Breaking down the cost of vaccine hesitancy would be simple if we could draw a causal relationship between Republican leaders’ anti-vaccine messaging and the adoption of those ideas by Americans, and then from those ideas to deaths due to non-vaccination. Unfortunately, we don’t have the data to do so.
What we do have is a patchwork of estimations and correlations that, taken together, paint a blurry but nevertheless grim picture of how Republican leaders spread the vaccine hesitancy that has killed so many people. We know that as of April 2022, about 318,000 people had died from COVID because they were unvaccinated, according to research from Brown University. And the close association between Republican vaccine hesitancy and higher death rates has been documented.
Partisanship affected outcomes in the pandemic even before we had vaccines. A recent study found that from October 2020 to February 2021, the death rate in Republican-leaning counties was up to three times higher than that of Democratic-leaning counties, likely because of differences in masking and social distancing. Even when vaccines came around, these differences continued
Follow-up research published in The Lancet Regional Health—Americas in October looked at deaths from April 2021 to March 2022 and found a 26 percent higher death rate in areas where voters leaned Republican.
Congressional districts controlled by a trifecta of Republican leaders—state governor, Senate, and House—had an 11 percent higher death rate, according to the Lancet study. A likely explanation, the authors write, could be that in the post-vaccine era, those leaders chose policies and conveyed public-health messages that made their constituents more likely to die. Although we still can’t say these decisions led to higher death rates, the association alone is jarring.
One of the most compelling studies comes from researchers at Yale, who published their findings as a working paper in November. They link political party and excess-death rate—the percent increase in deaths above pre-COVID levels—among those registered as either Democrats or Republicans, providing a more granular view. . . . . after vaccines became available, that gap widened dramatically to 10.4 percentage points, again with a higher Republican excess-death rate. “When we compare individuals who are of the same age, who live in the same county in the same month of the pandemic, there are differences correlated with your political-party affiliation that emerge after vaccines are available,”

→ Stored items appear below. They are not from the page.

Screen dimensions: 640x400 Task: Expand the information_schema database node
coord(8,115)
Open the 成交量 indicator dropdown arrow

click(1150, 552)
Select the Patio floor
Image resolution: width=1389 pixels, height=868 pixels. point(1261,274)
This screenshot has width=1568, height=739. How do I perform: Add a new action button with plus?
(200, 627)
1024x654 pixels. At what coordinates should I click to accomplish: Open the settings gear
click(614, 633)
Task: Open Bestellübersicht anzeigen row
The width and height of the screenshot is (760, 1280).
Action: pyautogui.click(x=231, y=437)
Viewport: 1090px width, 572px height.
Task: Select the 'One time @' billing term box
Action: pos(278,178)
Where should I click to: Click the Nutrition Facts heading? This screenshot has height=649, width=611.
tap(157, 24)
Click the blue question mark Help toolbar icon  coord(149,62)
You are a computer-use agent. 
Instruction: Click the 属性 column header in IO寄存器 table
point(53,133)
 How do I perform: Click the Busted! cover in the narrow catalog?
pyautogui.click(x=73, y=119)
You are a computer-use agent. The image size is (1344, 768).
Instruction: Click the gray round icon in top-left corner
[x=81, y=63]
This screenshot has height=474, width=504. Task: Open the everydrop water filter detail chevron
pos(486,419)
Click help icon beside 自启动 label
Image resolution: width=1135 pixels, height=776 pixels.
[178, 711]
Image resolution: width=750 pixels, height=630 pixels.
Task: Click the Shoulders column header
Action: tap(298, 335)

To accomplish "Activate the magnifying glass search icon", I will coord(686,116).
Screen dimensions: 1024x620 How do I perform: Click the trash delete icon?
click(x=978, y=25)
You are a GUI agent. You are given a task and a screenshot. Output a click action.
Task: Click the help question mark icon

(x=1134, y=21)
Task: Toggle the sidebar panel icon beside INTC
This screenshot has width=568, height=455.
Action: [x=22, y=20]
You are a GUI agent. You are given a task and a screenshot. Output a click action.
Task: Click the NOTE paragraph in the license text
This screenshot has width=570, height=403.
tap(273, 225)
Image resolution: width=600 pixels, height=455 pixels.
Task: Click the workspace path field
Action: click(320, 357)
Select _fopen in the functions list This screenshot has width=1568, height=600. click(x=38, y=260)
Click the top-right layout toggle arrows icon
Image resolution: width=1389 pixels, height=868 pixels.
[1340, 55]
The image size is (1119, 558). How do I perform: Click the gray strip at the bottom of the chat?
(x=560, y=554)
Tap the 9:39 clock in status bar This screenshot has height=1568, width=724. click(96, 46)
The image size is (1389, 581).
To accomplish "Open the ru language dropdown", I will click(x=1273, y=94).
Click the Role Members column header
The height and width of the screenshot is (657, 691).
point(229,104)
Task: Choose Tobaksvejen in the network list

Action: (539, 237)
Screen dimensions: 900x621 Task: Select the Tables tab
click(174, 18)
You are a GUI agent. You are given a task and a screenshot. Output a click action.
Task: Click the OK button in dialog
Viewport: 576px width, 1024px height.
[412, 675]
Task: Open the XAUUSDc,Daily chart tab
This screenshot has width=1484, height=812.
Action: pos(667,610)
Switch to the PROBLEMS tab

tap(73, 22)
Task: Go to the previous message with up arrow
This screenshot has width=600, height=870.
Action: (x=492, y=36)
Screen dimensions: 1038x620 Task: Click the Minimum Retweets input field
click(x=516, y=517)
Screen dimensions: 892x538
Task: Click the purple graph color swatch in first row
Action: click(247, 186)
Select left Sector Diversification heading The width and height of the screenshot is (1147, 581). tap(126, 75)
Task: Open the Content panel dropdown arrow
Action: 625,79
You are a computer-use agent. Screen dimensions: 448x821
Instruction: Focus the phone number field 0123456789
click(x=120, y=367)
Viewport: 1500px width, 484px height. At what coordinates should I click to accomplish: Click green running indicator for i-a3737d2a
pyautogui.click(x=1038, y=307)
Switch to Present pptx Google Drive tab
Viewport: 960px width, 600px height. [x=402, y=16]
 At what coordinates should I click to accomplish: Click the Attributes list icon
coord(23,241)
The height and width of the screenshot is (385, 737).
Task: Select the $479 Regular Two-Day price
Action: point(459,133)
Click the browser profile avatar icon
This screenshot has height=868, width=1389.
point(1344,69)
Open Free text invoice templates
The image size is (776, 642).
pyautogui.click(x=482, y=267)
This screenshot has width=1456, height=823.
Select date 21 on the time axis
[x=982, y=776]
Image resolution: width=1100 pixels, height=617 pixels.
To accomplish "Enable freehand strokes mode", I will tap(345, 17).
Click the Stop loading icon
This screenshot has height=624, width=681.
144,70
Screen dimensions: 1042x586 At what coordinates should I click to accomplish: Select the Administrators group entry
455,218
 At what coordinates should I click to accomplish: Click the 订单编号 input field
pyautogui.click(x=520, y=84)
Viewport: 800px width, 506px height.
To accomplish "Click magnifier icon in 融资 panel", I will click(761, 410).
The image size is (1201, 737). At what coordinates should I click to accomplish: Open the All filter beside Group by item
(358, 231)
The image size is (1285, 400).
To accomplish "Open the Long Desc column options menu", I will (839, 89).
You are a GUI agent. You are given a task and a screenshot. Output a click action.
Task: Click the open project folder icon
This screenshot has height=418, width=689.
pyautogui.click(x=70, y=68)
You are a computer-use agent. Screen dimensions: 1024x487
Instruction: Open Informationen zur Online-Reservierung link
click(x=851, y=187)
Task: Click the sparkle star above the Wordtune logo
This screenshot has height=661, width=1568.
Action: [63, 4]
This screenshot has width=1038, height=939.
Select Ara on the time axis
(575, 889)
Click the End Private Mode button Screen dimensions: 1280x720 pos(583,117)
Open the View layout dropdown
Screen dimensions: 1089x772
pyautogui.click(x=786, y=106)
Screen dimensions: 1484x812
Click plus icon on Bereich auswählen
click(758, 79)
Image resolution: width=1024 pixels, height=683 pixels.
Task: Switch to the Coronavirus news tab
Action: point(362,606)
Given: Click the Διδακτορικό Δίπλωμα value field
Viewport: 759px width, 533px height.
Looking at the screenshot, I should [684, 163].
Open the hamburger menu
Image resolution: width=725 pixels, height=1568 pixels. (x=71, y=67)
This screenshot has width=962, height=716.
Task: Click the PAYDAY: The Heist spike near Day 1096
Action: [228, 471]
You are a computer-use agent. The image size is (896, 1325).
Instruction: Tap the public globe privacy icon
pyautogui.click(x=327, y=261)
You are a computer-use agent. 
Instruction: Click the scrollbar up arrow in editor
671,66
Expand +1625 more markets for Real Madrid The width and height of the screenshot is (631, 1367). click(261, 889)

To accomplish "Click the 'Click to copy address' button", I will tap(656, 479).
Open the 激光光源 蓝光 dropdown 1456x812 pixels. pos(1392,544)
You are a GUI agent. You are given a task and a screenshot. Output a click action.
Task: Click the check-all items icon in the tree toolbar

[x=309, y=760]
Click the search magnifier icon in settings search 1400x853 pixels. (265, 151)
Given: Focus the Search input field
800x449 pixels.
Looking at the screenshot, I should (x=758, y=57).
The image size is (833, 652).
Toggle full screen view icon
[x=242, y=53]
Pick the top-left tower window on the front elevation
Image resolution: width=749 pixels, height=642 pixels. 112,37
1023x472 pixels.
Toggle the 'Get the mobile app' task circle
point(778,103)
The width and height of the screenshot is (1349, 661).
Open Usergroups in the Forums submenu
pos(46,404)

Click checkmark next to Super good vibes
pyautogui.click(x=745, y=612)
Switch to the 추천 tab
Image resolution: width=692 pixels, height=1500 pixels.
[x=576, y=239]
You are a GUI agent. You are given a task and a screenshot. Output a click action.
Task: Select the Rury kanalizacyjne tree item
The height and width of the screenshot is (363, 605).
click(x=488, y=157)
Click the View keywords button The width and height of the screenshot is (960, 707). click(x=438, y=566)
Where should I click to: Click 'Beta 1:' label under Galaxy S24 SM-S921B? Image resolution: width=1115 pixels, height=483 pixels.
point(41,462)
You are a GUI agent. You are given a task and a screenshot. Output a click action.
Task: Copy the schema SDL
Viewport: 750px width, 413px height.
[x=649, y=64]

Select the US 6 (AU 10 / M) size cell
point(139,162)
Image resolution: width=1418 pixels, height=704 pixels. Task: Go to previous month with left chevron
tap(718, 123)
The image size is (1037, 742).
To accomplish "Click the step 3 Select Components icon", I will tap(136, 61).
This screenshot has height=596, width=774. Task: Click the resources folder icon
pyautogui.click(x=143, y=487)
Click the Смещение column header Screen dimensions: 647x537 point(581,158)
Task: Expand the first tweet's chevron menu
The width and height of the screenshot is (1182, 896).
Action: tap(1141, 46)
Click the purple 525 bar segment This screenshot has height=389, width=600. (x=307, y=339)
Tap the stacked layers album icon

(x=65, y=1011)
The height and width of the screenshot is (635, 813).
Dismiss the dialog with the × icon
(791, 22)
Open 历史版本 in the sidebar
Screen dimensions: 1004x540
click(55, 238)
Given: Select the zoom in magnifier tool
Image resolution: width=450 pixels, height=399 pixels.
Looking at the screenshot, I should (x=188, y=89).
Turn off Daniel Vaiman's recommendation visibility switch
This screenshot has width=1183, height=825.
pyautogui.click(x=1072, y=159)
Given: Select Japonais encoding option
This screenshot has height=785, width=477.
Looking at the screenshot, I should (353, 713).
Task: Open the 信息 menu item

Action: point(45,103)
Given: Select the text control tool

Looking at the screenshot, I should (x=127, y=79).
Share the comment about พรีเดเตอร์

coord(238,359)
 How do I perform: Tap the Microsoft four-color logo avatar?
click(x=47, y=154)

The absolute number of Republican deaths is less important than the fact that they happened needlessly. Vaccines could have saved lives. And yet, the party that describes itself as pro-life campaigned against them. Democrats are not without fault, though. . . . . But on the whole, Democratic leaders have mostly not promoted ideas or enforced policies around COVID that actively chip away at life expectancy. It is a tragedy that the Republican push against basic lifesaving science has cut lives short and continues to do so.
What’s most concerning about all of this is that partisan disparities in death rates were also apparent before COVID. People living in Republican jurisdictions have been at a health disadvantage for more than 20 years. From 2001 to 2019, the death rate in Democratic counties decreased by 22 percent, according to a recent study; in Republican counties, it declined by only 11 percent. In the same time period, the political gap in death rates increased sixfold.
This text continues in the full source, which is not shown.